The algorithm finds the minimum value, swaps it with the value in the first position, and repeats these steps for the remainder of the list. It does no more than n swaps, and thus is useful where swapping is very expensive.
Insertion sort is a simple sorting algorithm that is relatively efficient for small lists and mostly sorted lists, and often is used as part of more sophisticated algorithms. It works by taking elements from the list one by one and inserting them in their correct position into a new sorted list. In arrays, the new list and the remaining elements can share the array's space, but insertion is expensive, requiring shifting all following elements over by one.
Merge sort takes advantage of the ease of merging already sorted lists into a new sorted list. It starts by comparing every two elements (i.e., 1 with 2, then 3 with 4...) and swapping them if the first should come after the second. It then merges each of the resulting lists of two into lists of four, then merges those lists of four, and so on; until at last two lists are merged into the final sorted list. Of the algorithms described here, this is the first that scales well to very large lists, because its worst-case running time is O(n log n). Merge sort has seen a relatively recent surge in popularity for practical implementations, being used for the standard sort routine in the programming languages Perl, Python (as timsort), and Java (also uses timsort as of JDK7), among others.
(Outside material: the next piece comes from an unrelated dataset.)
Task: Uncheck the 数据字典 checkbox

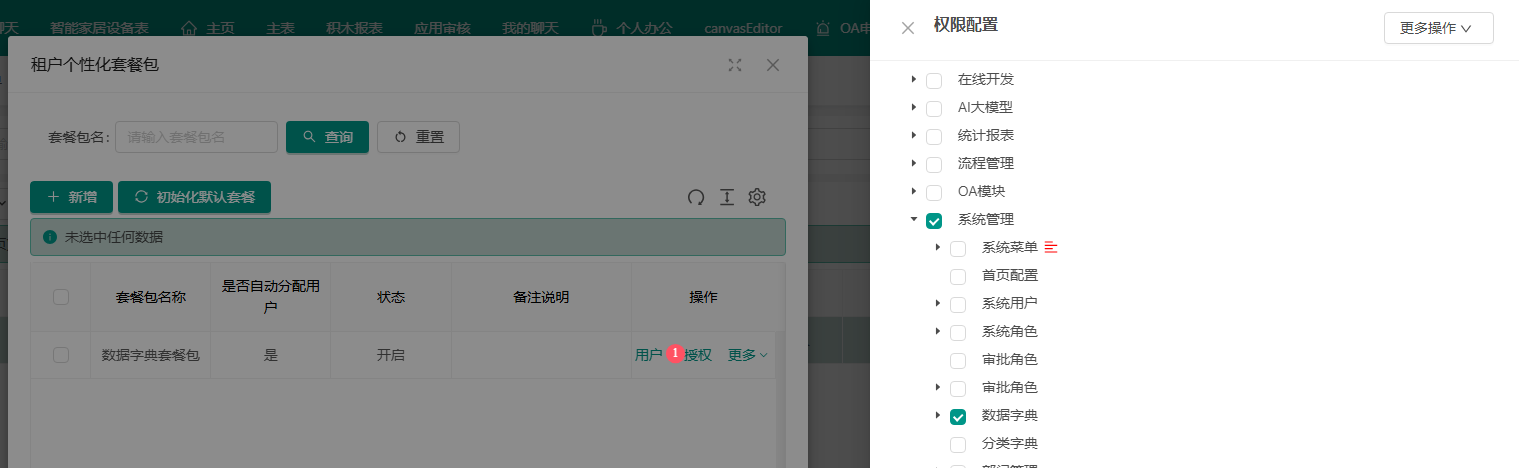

Merge sort has been used in Java at least since 2000 in JDK1.3.
Heapsort is a much more efficient version of selection sort. It also works by determining the largest (or smallest) element of the list, placing that at the end (or beginning) of the list, then continuing with the rest of the list, but accomplishes this task efficiently by using a data structure called a heap, a special type of binary tree. Once the data list has been made into a heap, the root node is guaranteed to be the largest (or smallest) element. When it is removed and placed at the end of the list, the heap is rearranged so the largest element remaining moves to the root. Using the heap, finding the next largest element takes O(log n) time, instead of O(n) for a linear scan as in simple selection sort. This allows Heapsort to run in O(n log n) time, and this is also the worst case complexity.
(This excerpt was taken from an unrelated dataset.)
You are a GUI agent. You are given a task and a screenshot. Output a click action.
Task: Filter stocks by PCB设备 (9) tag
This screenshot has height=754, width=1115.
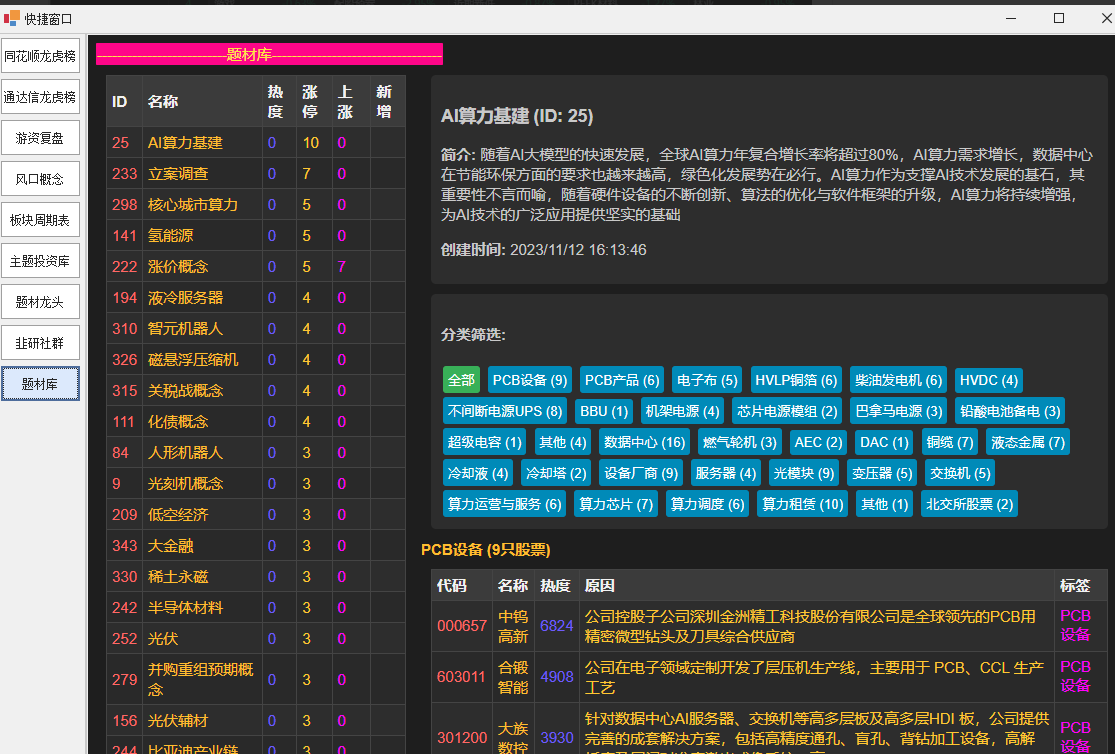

Quicksort is a divide and conquer algorithm which relies on a partition operation: to partition an array an element called a pivot is selected. All elements smaller than the pivot are moved before it and all greater elements are moved after it. This can be done efficiently in linear time and in-place. The lesser and greater sublists are then recursively sorted. Efficient implementations of quicksort (with in-place partitioning) are typically unstable sorts and somewhat complex, but are among the fastest sorting algorithms in practice. Together with its modest O(log n) space usage, quicksort is one of the most popular sorting algorithms and is available in many standard programming libraries. The most complex issue in quicksort is choosing a good pivot element; consistently poor choices of pivots can result in drastically slower O(n²) performance, if at each step the median is chosen as the pivot then the algorithm works in O(n log n). Finding the median however, is an O(n) operation on unsorted lists and therefore exacts its own penalty with sorting.
Counting sort is applicable when each input is known to belong to a particular set, S, of possibilities. The algorithm runs in O(|S| + n) time and O(|S|) memory where n is the length of the input. It works by creating an integer array of size |S| and using the ith bin to count the occurrences of the ith member of S in the input. Each input is then counted by incrementing the value of its corresponding bin. Afterward, the counting array is looped through to arrange all of the inputs in order. This sorting algorithm cannot often be used because S needs to be reasonably small for it to be efficient, but the algorithm is extremely fast and demonstrates great asymptotic behavior as n increases. It also can be modified to provide stable behavior.
Bucket sort is a divide and conquer sorting algorithm that generalizes Counting sort by partitioning an array into a finite number of buckets. Each bucket is then sorted individually, either using a different sorting algorithm, or by recursively applying the bucket sorting algorithm. A variation of this method called the single buffered count sort is faster than quicksort.
Due to the fact that bucket sort must use a limited number of buckets it is best suited to be used on data sets of a limited scope. Bucket sort would be unsuitable for data such as social security numbers - which have a lot of variation.
Radix sort are algorithms that sort numbers by processing individual digits. n numbers consisting of k digits each are sorted in O(n · k) time. Radix sort can process digits of each number either starting from the least significant digit (LSD) or starting from the most significant digit (MSD). The LSD algorithm first sorts the list by the least significant digit while preserving their relative order using a stable sort. Then it sorts them by the next digit, and so on from the least significant to the most significant, ending up with a sorted list. While the LSD radix sort requires the use of a stable sort, the MSD radix sort algorithm does not (unless stable sorting is desired). In-place MSD radix sort is not stable. It is common for the counting sort algorithm to be used internally by the radix sort. Hybrid sorting approach, such as using insertion sort for small bins improves performance of radix sort significantly.